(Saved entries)
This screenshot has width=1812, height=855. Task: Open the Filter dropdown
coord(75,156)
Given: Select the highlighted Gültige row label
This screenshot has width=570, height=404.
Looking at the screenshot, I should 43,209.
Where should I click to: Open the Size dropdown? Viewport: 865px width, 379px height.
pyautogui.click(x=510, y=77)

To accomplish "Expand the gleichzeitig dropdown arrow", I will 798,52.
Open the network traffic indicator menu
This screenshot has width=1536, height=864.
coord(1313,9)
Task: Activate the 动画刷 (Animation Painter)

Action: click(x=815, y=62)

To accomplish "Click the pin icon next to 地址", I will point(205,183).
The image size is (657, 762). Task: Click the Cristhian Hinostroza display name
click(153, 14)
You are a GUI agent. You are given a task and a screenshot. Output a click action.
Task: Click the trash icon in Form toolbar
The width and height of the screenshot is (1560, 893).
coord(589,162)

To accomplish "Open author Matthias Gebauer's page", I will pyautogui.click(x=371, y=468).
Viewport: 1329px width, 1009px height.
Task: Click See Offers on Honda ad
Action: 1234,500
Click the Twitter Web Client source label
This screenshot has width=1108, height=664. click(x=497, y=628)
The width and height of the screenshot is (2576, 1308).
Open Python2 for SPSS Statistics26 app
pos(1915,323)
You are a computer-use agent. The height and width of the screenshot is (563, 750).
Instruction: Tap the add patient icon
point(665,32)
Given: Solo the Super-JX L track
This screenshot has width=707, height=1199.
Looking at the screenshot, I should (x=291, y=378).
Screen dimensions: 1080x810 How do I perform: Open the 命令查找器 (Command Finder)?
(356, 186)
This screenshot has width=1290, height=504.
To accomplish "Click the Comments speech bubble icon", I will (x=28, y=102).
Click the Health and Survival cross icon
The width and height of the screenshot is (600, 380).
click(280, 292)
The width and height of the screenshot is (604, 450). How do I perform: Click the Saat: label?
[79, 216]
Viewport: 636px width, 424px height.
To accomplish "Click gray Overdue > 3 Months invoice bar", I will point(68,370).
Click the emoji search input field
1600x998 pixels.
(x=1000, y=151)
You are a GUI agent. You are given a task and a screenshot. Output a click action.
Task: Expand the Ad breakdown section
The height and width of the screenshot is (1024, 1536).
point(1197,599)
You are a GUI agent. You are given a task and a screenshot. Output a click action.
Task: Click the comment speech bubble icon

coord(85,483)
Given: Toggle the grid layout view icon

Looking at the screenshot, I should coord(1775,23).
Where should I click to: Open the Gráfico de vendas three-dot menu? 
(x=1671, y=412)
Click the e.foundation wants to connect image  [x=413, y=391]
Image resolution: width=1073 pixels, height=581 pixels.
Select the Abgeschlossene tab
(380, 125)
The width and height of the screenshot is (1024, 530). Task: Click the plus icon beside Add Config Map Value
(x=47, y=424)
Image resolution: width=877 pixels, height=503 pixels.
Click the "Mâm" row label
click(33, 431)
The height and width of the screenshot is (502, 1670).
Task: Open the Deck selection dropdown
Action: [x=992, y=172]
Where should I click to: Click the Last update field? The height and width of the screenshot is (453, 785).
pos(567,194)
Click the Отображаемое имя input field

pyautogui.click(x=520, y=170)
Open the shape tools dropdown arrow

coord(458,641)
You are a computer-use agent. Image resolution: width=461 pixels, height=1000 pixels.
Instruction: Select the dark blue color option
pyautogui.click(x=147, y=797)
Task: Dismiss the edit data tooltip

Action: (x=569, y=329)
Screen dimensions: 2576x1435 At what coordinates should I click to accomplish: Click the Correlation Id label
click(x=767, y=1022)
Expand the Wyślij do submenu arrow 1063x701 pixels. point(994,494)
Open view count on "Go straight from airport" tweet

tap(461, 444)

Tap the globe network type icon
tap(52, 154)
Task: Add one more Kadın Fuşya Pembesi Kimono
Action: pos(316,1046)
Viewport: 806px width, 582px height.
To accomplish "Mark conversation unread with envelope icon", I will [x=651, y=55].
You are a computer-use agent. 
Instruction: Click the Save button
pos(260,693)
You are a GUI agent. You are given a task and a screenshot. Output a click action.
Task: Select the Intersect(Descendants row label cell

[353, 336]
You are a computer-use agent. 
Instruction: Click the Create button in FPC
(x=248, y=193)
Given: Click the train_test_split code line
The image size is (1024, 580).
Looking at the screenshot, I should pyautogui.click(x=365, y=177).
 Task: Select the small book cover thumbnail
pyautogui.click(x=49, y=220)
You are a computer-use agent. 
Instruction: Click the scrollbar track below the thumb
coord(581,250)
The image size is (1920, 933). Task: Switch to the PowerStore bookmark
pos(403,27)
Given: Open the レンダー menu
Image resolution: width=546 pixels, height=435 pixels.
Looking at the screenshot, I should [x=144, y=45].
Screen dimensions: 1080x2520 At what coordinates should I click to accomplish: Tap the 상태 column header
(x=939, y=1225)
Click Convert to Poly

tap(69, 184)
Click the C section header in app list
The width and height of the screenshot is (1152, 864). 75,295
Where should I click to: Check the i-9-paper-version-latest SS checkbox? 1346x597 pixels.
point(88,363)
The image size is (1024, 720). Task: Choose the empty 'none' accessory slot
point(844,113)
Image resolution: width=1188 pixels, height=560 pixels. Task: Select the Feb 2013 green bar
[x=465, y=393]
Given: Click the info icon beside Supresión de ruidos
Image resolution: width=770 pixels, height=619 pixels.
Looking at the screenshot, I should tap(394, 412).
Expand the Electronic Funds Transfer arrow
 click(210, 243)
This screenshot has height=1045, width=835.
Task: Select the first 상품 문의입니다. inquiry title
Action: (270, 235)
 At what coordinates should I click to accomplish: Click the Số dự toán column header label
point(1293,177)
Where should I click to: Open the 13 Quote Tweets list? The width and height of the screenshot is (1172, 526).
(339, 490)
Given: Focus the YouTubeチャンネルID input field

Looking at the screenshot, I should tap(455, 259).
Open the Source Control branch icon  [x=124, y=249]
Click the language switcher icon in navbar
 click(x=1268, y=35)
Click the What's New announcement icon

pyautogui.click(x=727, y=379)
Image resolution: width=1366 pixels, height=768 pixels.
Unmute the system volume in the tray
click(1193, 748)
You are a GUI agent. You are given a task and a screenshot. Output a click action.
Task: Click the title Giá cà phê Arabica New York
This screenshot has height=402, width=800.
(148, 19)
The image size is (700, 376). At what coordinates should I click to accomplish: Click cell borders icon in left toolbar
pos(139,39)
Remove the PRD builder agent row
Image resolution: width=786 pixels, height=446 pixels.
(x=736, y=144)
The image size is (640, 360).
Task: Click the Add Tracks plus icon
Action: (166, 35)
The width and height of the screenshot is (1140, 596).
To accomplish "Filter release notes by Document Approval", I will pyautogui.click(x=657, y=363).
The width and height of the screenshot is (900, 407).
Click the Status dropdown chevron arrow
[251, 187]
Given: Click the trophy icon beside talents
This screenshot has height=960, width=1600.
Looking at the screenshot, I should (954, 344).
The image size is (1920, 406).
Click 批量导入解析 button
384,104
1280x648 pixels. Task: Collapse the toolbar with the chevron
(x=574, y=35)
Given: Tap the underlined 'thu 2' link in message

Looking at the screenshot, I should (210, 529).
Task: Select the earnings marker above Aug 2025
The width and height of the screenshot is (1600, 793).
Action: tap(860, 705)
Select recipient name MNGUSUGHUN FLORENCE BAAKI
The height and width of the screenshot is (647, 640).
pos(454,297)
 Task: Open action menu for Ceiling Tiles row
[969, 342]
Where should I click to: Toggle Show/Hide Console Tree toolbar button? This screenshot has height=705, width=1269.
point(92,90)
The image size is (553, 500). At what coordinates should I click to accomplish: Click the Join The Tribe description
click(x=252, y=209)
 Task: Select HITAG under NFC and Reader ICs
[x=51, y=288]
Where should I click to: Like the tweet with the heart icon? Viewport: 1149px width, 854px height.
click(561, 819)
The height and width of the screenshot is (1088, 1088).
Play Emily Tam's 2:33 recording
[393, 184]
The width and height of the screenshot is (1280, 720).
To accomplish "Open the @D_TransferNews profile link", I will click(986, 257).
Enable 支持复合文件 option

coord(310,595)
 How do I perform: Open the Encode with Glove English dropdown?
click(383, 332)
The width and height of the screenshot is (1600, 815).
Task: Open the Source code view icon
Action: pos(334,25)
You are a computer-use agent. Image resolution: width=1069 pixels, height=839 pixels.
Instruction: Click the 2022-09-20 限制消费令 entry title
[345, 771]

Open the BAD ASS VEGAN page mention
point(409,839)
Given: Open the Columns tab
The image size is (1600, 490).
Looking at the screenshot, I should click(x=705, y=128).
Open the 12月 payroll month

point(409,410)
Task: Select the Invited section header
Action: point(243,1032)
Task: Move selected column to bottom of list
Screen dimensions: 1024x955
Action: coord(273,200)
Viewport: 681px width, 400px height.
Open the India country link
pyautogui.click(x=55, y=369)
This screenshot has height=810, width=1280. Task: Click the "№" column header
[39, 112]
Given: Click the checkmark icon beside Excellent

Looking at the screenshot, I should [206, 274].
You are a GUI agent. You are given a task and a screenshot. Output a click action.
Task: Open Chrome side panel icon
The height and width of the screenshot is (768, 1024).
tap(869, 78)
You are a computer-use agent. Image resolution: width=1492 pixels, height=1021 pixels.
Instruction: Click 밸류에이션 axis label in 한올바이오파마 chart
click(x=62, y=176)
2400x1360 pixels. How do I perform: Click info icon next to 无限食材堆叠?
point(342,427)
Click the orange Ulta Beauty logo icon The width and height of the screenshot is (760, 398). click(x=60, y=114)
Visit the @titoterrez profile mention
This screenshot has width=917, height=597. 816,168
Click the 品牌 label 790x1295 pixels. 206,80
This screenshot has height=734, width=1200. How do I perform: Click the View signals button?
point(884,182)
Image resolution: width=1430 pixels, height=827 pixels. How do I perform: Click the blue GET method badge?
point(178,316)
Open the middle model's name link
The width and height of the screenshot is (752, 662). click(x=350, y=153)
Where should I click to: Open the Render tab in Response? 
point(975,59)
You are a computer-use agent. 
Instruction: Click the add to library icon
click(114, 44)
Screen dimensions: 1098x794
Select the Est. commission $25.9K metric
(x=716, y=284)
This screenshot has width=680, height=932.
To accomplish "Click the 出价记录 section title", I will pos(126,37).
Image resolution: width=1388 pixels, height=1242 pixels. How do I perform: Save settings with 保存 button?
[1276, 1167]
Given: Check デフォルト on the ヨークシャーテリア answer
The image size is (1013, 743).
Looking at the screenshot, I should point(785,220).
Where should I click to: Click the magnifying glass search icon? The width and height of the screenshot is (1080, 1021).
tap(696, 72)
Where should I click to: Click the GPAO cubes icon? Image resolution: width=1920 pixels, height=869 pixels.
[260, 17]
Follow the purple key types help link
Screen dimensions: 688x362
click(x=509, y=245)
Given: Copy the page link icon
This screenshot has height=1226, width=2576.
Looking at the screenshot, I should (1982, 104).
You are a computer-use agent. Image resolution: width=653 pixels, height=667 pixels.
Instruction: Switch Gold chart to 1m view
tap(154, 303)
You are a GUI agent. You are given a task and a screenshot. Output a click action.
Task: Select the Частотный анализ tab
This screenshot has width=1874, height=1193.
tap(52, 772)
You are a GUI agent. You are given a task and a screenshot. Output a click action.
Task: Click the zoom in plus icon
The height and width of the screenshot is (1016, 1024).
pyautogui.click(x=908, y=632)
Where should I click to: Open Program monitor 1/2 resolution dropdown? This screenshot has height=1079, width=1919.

What the task asks:
Look through the data above and return exactly the lines from the one that contains "Screen dimensions: 1080x810" to the one that contains "Click the emoji search input field", inclusive, with nothing else.

Exercise solution:
Screen dimensions: 1080x810 How do I perform: Open the 命令查找器 (Command Finder)?
(356, 186)
This screenshot has width=1290, height=504.
To accomplish "Click the Comments speech bubble icon", I will (x=28, y=102).
Click the Health and Survival cross icon
The width and height of the screenshot is (600, 380).
click(280, 292)
The width and height of the screenshot is (604, 450). How do I perform: Click the Saat: label?
[79, 216]
Viewport: 636px width, 424px height.
To accomplish "Click gray Overdue > 3 Months invoice bar", I will point(68,370).
Click the emoji search input field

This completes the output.